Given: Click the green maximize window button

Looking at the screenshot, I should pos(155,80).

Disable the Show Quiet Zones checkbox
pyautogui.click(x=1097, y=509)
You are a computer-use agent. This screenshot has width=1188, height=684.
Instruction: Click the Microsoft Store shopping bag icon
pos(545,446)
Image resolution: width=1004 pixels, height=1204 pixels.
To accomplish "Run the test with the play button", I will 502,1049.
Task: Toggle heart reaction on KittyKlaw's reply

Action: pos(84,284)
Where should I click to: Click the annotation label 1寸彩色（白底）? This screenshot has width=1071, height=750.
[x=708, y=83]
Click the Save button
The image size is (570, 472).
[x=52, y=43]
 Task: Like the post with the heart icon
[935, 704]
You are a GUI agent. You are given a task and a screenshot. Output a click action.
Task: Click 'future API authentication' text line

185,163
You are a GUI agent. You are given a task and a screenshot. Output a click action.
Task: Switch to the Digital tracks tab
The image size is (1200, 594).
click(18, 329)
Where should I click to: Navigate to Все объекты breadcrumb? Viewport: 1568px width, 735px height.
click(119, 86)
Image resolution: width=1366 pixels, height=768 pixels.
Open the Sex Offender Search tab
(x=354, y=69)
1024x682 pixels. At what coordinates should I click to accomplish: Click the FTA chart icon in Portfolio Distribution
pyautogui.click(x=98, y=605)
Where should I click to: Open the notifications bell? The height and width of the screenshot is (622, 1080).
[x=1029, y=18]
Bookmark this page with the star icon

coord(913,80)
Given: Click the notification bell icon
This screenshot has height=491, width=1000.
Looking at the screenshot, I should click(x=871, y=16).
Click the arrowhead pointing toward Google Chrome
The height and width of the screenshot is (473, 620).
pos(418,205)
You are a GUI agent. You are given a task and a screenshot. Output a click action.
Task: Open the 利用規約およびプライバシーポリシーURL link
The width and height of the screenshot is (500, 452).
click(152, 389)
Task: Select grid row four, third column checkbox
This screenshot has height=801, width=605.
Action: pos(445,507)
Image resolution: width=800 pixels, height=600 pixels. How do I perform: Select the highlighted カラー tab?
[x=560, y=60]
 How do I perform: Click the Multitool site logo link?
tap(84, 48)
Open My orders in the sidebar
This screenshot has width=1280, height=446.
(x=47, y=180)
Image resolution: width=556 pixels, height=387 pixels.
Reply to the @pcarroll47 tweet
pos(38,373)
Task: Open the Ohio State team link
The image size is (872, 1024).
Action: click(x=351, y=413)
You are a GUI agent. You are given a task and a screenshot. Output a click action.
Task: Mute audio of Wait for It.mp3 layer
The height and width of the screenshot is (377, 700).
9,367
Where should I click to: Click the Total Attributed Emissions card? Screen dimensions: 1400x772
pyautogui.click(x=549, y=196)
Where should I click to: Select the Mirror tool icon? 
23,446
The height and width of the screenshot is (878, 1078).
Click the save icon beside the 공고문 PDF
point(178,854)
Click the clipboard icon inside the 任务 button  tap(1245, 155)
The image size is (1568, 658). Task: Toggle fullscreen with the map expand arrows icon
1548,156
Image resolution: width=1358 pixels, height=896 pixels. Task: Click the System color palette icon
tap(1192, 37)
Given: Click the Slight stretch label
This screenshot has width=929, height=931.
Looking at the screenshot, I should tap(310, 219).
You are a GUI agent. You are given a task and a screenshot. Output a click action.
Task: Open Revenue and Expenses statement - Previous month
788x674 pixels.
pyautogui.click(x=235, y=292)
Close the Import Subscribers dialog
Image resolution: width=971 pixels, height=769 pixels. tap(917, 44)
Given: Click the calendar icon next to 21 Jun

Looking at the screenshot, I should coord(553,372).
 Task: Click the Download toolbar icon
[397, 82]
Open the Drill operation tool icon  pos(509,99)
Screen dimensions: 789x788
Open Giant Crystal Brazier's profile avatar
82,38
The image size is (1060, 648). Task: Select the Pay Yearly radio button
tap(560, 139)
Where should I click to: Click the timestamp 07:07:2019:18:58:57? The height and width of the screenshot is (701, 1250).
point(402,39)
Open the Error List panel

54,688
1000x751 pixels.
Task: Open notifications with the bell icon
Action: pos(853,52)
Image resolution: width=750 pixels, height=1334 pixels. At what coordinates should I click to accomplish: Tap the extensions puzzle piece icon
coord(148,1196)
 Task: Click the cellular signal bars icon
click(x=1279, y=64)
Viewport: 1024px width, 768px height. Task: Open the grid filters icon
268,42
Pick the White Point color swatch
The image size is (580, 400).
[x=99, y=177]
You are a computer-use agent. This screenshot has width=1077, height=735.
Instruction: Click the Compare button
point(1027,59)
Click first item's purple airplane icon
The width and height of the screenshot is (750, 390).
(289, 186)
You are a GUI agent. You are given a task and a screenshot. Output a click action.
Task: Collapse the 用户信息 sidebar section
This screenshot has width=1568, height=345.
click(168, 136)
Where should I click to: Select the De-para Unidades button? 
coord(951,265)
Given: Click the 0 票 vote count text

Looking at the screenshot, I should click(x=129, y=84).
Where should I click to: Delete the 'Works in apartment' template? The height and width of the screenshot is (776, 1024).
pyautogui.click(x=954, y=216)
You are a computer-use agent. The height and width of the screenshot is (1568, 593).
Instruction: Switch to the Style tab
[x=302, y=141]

▶ [WHAT IS ASKED]: Please reproduce all of the rows above, swapping "GUI agent" for "interface agent" wherever it appears and leaving everything else unchanged.

▶ [THE SOLUTION]:
Given: Click the green maximize window button

Looking at the screenshot, I should pos(155,80).

Disable the Show Quiet Zones checkbox
pyautogui.click(x=1097, y=509)
You are a computer-use agent. This screenshot has width=1188, height=684.
Instruction: Click the Microsoft Store shopping bag icon
pos(545,446)
Image resolution: width=1004 pixels, height=1204 pixels.
To accomplish "Run the test with the play button", I will 502,1049.
Task: Toggle heart reaction on KittyKlaw's reply

Action: pos(84,284)
Where should I click to: Click the annotation label 1寸彩色（白底）? This screenshot has width=1071, height=750.
[x=708, y=83]
Click the Save button
The image size is (570, 472).
[x=52, y=43]
 Task: Like the post with the heart icon
[935, 704]
You are a interface agent. You are given a task and a screenshot. Output a click action.
Task: Click 'future API authentication' text line

185,163
You are a interface agent. You are given a task and a screenshot. Output a click action.
Task: Switch to the Digital tracks tab
The image size is (1200, 594).
click(18, 329)
Where should I click to: Navigate to Все объекты breadcrumb? Viewport: 1568px width, 735px height.
click(119, 86)
Image resolution: width=1366 pixels, height=768 pixels.
Open the Sex Offender Search tab
(x=354, y=69)
1024x682 pixels. At what coordinates should I click to accomplish: Click the FTA chart icon in Portfolio Distribution
pyautogui.click(x=98, y=605)
Where should I click to: Open the notifications bell? The height and width of the screenshot is (622, 1080).
[x=1029, y=18]
Bookmark this page with the star icon

coord(913,80)
Given: Click the notification bell icon
This screenshot has height=491, width=1000.
Looking at the screenshot, I should click(x=871, y=16).
Click the arrowhead pointing toward Google Chrome
The height and width of the screenshot is (473, 620).
pos(418,205)
You are a interface agent. You are given a task and a screenshot. Output a click action.
Task: Open the 利用規約およびプライバシーポリシーURL link
The width and height of the screenshot is (500, 452).
click(152, 389)
Task: Select grid row four, third column checkbox
This screenshot has height=801, width=605.
Action: pos(445,507)
Image resolution: width=800 pixels, height=600 pixels. How do I perform: Select the highlighted カラー tab?
[x=560, y=60]
 How do I perform: Click the Multitool site logo link?
tap(84, 48)
Open My orders in the sidebar
This screenshot has width=1280, height=446.
(x=47, y=180)
Image resolution: width=556 pixels, height=387 pixels.
Reply to the @pcarroll47 tweet
pos(38,373)
Task: Open the Ohio State team link
The image size is (872, 1024).
Action: click(x=351, y=413)
You are a interface agent. You are given a task and a screenshot. Output a click action.
Task: Mute audio of Wait for It.mp3 layer
The height and width of the screenshot is (377, 700).
9,367
Where should I click to: Click the Total Attributed Emissions card? Screen dimensions: 1400x772
pyautogui.click(x=549, y=196)
Where should I click to: Select the Mirror tool icon? 
23,446
The height and width of the screenshot is (878, 1078).
Click the save icon beside the 공고문 PDF
point(178,854)
Click the clipboard icon inside the 任务 button  tap(1245, 155)
The image size is (1568, 658). Task: Toggle fullscreen with the map expand arrows icon
1548,156
Image resolution: width=1358 pixels, height=896 pixels. Task: Click the System color palette icon
tap(1192, 37)
Given: Click the Slight stretch label
This screenshot has width=929, height=931.
Looking at the screenshot, I should tap(310, 219).
You are a interface agent. You are given a task and a screenshot. Output a click action.
Task: Open Revenue and Expenses statement - Previous month
788x674 pixels.
pyautogui.click(x=235, y=292)
Close the Import Subscribers dialog
Image resolution: width=971 pixels, height=769 pixels. tap(917, 44)
Given: Click the calendar icon next to 21 Jun

Looking at the screenshot, I should coord(553,372).
 Task: Click the Download toolbar icon
[397, 82]
Open the Drill operation tool icon  pos(509,99)
Screen dimensions: 789x788
Open Giant Crystal Brazier's profile avatar
82,38
The image size is (1060, 648). Task: Select the Pay Yearly radio button
tap(560, 139)
Where should I click to: Click the timestamp 07:07:2019:18:58:57? The height and width of the screenshot is (701, 1250).
point(402,39)
Open the Error List panel

54,688
1000x751 pixels.
Task: Open notifications with the bell icon
Action: pos(853,52)
Image resolution: width=750 pixels, height=1334 pixels. At what coordinates should I click to accomplish: Tap the extensions puzzle piece icon
coord(148,1196)
 Task: Click the cellular signal bars icon
click(x=1279, y=64)
Viewport: 1024px width, 768px height. Task: Open the grid filters icon
268,42
Pick the White Point color swatch
The image size is (580, 400).
[x=99, y=177]
You are a computer-use agent. This screenshot has width=1077, height=735.
Instruction: Click the Compare button
point(1027,59)
Click first item's purple airplane icon
The width and height of the screenshot is (750, 390).
(289, 186)
You are a interface agent. You are given a task and a screenshot. Output a click action.
Task: Collapse the 用户信息 sidebar section
This screenshot has width=1568, height=345.
click(168, 136)
Where should I click to: Select the De-para Unidades button? 
coord(951,265)
Given: Click the 0 票 vote count text

Looking at the screenshot, I should click(x=129, y=84).
Where should I click to: Delete the 'Works in apartment' template? The height and width of the screenshot is (776, 1024).
pyautogui.click(x=954, y=216)
You are a computer-use agent. The height and width of the screenshot is (1568, 593).
Instruction: Switch to the Style tab
[x=302, y=141]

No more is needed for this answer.